作業内容:
[a] 所得拡大促進税制の解説を読み、次の問いに答えてください。
(i) 所得拡大促進税制は、平成何年度の税制改正で創設されたか。
(ii) 現行制度では、中小企業者等の控除税額の上限は法人税額の何%か。
(iii) 現行制度の要件①では、給与等支給総額が基準年度比で何%以上増加する必要があるか。
[b] 所得拡大促進税制の解説を、最後の文の後から書き進めてください。

本文抜粋:

####

はじめに
今月に国会に提出された平成30年度税制改正の関連法案では、
平成25年度税制改正によって創設された「所得拡大促進税制」が大幅に改組され、
設備投資と賃上げの双方を同時に促進する税制として措置される予定ですのでご紹介します。
1. 『現行の所得拡大促進税制』の概要とは!?
青色申告法人が平成25年4月1日から平成30年3月31日までの間に開始する各事業年度において国内雇用者に対して
給与等を支給する場合において、一定の要件を満たすときは、雇用者給与等支給増加額に基づき計算される一定額を法人税額から控除する。控除税額は法人税額の10%(中小企業者等については20%)を上限とします。
2. 『現行制度』と『改正概要』の比較
引用:経済産業省関係 平成30年度税制改正について
www.meti.go.jp/main/yosan/yosan_fy2018/…/zeiseikaisei.pdf
今回の税制改正で、大きく変動した内容として、適用要件の改正と税額控除があります。
現行制度では、
①給与等支給総額が基準年度比で3%以上増加
②給与等支給総額が前年度以上
③平均給与等支給額が前年度を上回る
以上の3つの要件がありました。
税額控除としては、
給与等支給総額の対基準年度増加額の10~22%の税額控除ができます。

####

提供データ:
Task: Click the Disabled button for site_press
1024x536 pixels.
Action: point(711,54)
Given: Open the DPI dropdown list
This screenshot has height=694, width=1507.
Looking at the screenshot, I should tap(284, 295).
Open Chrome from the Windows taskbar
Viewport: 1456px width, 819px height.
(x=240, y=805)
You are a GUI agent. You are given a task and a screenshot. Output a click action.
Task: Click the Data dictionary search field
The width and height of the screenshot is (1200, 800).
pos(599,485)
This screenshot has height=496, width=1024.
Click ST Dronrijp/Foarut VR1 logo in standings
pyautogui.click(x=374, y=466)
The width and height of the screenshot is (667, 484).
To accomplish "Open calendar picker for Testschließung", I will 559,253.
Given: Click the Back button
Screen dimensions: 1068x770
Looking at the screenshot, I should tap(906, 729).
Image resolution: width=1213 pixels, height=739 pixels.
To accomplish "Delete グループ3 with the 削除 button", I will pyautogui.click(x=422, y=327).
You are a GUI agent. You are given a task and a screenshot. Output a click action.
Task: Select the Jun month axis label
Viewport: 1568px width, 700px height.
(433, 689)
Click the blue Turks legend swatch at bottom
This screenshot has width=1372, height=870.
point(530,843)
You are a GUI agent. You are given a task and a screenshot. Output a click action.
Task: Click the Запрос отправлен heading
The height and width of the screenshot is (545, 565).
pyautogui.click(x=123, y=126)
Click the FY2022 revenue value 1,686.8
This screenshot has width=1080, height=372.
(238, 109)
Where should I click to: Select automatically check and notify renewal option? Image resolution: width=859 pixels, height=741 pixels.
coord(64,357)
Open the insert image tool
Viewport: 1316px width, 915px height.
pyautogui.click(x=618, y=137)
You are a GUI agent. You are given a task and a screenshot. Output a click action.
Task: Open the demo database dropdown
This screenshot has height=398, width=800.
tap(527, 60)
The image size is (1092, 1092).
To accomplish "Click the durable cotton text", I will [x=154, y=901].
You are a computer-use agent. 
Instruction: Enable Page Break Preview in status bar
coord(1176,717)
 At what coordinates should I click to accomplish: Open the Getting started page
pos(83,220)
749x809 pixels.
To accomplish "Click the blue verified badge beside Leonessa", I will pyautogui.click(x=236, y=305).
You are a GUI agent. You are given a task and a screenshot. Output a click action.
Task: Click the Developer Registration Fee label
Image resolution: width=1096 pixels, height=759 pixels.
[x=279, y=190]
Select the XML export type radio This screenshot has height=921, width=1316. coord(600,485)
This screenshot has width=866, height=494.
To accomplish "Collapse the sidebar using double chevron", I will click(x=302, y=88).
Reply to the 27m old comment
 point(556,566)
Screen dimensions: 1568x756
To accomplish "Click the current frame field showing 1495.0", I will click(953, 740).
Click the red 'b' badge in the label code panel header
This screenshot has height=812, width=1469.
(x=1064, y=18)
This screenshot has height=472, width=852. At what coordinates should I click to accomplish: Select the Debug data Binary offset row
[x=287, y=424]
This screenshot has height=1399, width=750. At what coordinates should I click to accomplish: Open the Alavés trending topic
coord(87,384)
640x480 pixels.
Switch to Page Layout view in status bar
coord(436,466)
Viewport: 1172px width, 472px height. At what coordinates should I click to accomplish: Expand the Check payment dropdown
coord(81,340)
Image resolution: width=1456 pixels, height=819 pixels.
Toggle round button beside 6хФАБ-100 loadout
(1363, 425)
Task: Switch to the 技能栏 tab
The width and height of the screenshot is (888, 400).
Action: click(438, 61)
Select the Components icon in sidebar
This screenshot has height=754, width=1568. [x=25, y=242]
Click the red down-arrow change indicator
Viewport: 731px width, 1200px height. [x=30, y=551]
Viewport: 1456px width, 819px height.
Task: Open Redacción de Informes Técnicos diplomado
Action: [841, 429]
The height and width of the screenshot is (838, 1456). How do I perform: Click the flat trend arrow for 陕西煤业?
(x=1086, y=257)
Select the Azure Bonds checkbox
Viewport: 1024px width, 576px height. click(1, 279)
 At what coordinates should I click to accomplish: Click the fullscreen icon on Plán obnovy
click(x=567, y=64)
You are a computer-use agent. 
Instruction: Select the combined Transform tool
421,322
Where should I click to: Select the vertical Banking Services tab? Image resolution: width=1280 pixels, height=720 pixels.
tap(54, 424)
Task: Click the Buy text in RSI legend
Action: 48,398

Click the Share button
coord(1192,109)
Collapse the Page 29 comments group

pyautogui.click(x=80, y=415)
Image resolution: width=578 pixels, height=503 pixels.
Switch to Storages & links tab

####

想定される出力:
[a]
(i) 平成25年度
(ii) 20%
(iii) 3%以上

[b]
改正概要では、
①給与等支給総額が前年度以上
②平均給与等支給額が前年度比で1.5%以上増加
以上2つの要件となり、現行制度にありました、
基準年度との比較要件が撤廃されました。
税額控除としては、
改正概要で、上乗せ要件が追加され、一定の要件(表参照)を満たす場合には、
25%の税額控除ができるようになりました(※法人税額の20%が上限)
3.大企業と中小企業の賃上げ率と労働生産性について!
近年の賃上げ率の推移では、300人以上の会社と300人未満の会社では0.12%差(2017年)があり、
大企業と中小企業の労働生産性も518万円大企業の方が多いことがわかります。
おわりに
今回の税制改正により、要件もシンプルになり、
幅広い企業の活用を推進し、中小企業への賃上げを強く支援していることが伺えます。
なお、実際に適用を受ける場合には、在籍する従業者数に変動があったり、
従業員数が多いような会社様では、雇用保険該当者の平均給与を算出する等相当の手間がかかります。税額が発生することが予想される会社様は早めの対応が望まれます。(担当:渡邊)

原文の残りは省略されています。